Here is her first installment:
This past summer I learned of a technique called No-Till Gardening. It is pretty self explanatory. It is a method that utilizes the soils own ability to renew itself (think the forest floor). If given the right materials and time, the flora and fauna in the soil will till it for you. I needed a way to work the soil in my raised beds that was user friendly. So I began searching the web. I ran across this method and had a eureka moment. The method uses mulch, mulch, and more mulch. Any and every kind of mulch. I had some old corn husk hay bales that were decomposing into a lovely black soil, so I broke those apart and spread over both raised beds. I tried to find every worm that was in them and keep them in the mulch. This provided many useful things to my raised beds. Before, the crust of the soil was very hard and dried out quickly; almost immediately after applying the mulch, the soil began to loosen and retained more moisture due to the mulch covering. I also added table scraps and grass clippings over the course of the summer. This treatment also ended the takeover attempt by Bermuda grass. It did not completely control it, but made it much easier to pull up. And it did lessen the amount of Bermuda that showed up.

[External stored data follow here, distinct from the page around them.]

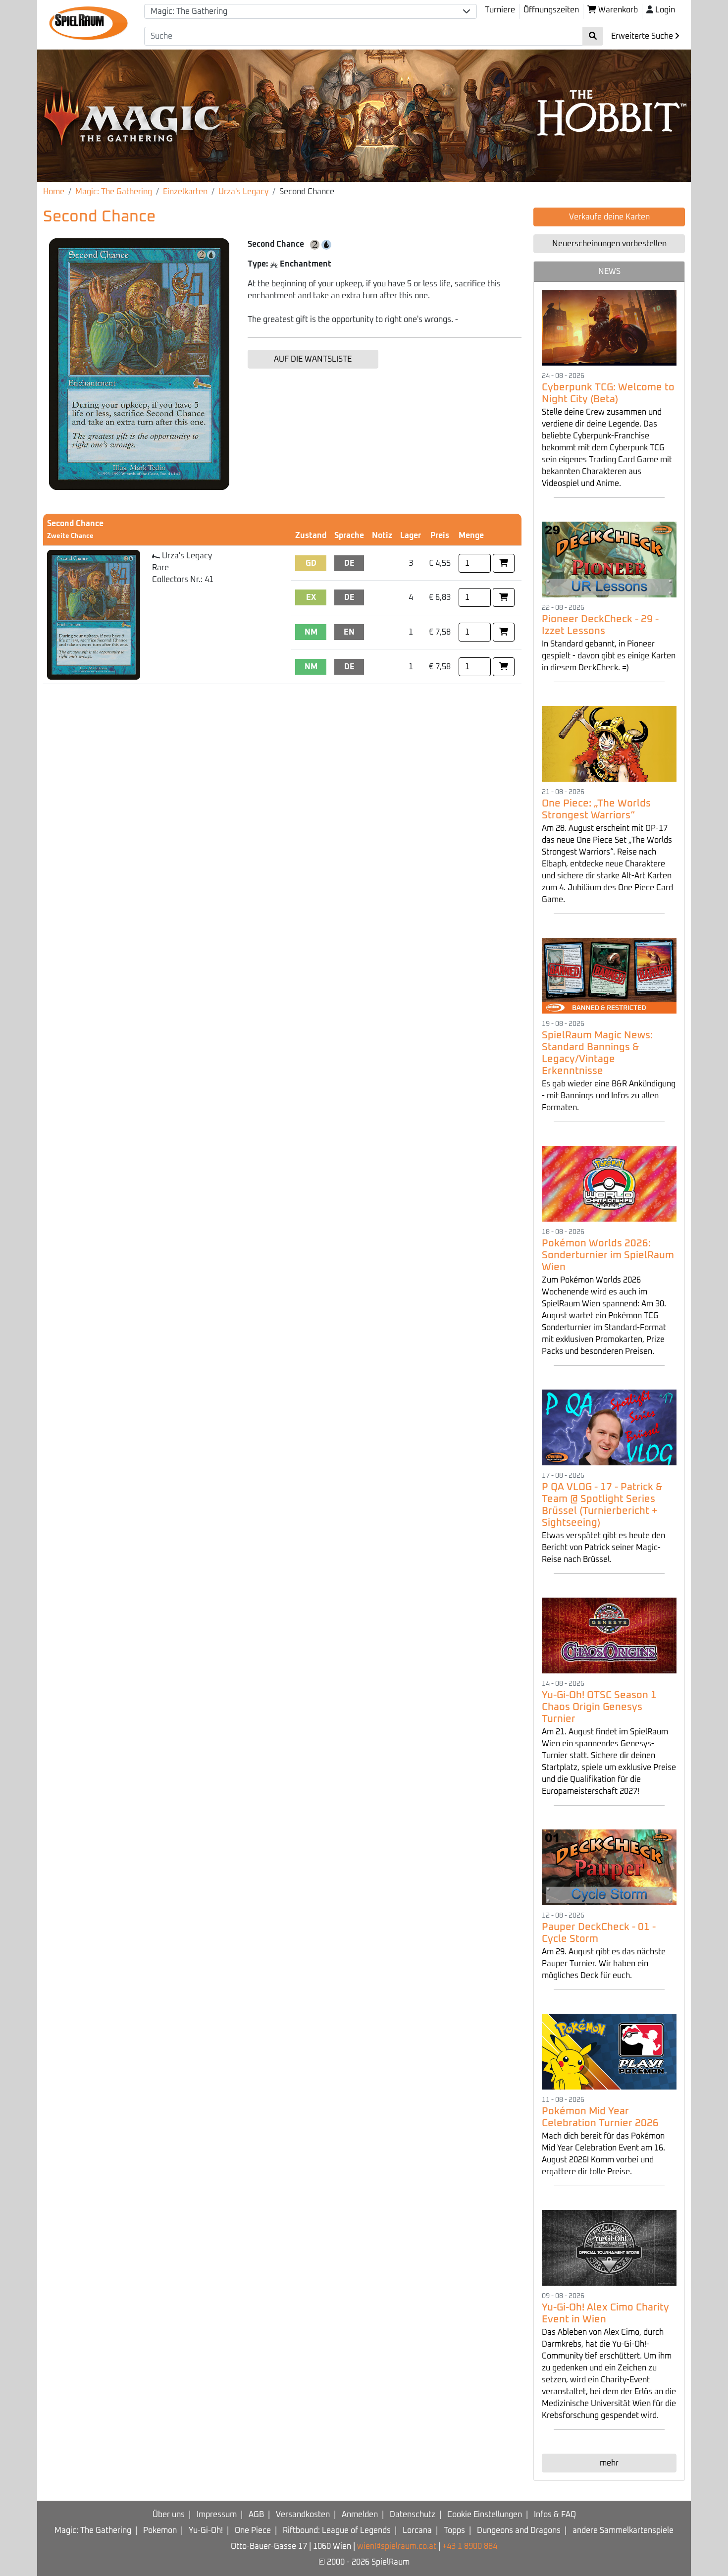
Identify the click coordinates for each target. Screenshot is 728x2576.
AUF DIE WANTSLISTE (313, 359)
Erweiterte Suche (643, 36)
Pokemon (160, 2530)
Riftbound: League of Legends (337, 2530)
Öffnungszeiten (551, 10)
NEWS (609, 271)
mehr (609, 2463)
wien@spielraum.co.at (396, 2546)
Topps (454, 2530)
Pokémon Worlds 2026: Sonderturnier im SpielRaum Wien (608, 1255)
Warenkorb (617, 10)
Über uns (169, 2515)
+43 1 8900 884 (469, 2546)
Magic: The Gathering (113, 192)
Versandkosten (303, 2515)
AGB (256, 2515)
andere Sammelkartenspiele (623, 2530)
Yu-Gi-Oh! (206, 2530)
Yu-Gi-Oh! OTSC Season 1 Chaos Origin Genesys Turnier (599, 1707)
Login (665, 10)
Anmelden (360, 2515)
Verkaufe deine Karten (609, 217)
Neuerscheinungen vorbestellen (609, 244)
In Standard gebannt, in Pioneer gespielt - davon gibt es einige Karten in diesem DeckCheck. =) (609, 656)
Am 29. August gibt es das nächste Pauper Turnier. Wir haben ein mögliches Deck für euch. (604, 1964)
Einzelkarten (185, 192)
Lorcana (417, 2530)
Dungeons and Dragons (519, 2530)
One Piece (253, 2530)
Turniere (500, 10)
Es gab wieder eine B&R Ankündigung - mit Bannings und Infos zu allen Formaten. (609, 1096)
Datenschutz (412, 2515)
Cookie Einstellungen (484, 2515)
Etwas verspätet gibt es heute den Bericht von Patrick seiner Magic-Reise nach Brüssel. (603, 1547)
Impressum (217, 2515)
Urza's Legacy (243, 192)
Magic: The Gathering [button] (189, 11)
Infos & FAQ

Several problems I have since learned about … the first, when things decompose it locks up most of the nitrogen in the soil. Adding green grass clippings and table scraps caused some nitrogen deficiency problems. This can be rectified by putting the grass in a compost bin for a few weeks with the table scraps then applying it. One of the other problems will be this spring when I want to sow seeds directly into the garden. I will have to brush aside the mulch covering to get to the soil providing a place for the seeds as well as for weeds. I do not know what will happen.